── Input records ──

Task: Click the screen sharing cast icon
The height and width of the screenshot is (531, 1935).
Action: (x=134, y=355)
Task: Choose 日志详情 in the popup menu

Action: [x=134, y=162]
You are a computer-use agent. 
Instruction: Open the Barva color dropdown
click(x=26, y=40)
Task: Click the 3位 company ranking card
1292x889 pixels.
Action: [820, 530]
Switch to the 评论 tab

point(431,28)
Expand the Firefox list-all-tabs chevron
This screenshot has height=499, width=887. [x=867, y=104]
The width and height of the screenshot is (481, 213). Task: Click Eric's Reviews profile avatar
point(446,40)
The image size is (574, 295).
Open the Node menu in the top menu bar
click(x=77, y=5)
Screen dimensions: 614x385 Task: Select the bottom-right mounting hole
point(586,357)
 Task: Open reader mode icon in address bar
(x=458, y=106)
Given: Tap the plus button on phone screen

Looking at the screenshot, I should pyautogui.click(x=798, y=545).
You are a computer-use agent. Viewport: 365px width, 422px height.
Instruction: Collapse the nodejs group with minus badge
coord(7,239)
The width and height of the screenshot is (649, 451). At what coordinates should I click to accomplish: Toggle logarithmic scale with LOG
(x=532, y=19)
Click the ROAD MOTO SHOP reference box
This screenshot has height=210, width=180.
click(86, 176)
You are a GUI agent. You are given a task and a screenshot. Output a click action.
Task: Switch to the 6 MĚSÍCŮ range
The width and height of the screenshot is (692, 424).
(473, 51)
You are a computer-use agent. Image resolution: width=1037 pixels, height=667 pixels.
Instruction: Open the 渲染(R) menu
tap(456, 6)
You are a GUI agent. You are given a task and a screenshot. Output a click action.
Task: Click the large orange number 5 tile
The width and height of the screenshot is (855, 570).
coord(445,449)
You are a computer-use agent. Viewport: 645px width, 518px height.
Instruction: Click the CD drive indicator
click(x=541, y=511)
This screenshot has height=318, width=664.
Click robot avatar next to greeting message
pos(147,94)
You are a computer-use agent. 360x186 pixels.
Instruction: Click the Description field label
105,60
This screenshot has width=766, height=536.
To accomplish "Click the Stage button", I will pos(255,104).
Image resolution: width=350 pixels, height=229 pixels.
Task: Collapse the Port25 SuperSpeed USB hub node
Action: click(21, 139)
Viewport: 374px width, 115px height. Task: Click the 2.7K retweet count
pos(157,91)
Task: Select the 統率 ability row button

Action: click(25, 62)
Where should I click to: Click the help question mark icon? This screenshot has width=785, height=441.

───

> Problem
Extract the lines of the listing above verbatim, from the start of the listing through the line that contains "This screenshot has height=499, width=887.", including both ends.

> Output of the task
Task: Click the screen sharing cast icon
The height and width of the screenshot is (531, 1935).
Action: (x=134, y=355)
Task: Choose 日志详情 in the popup menu

Action: [x=134, y=162]
You are a computer-use agent. 
Instruction: Open the Barva color dropdown
click(x=26, y=40)
Task: Click the 3位 company ranking card
1292x889 pixels.
Action: [820, 530]
Switch to the 评论 tab

point(431,28)
Expand the Firefox list-all-tabs chevron
This screenshot has height=499, width=887. [x=867, y=104]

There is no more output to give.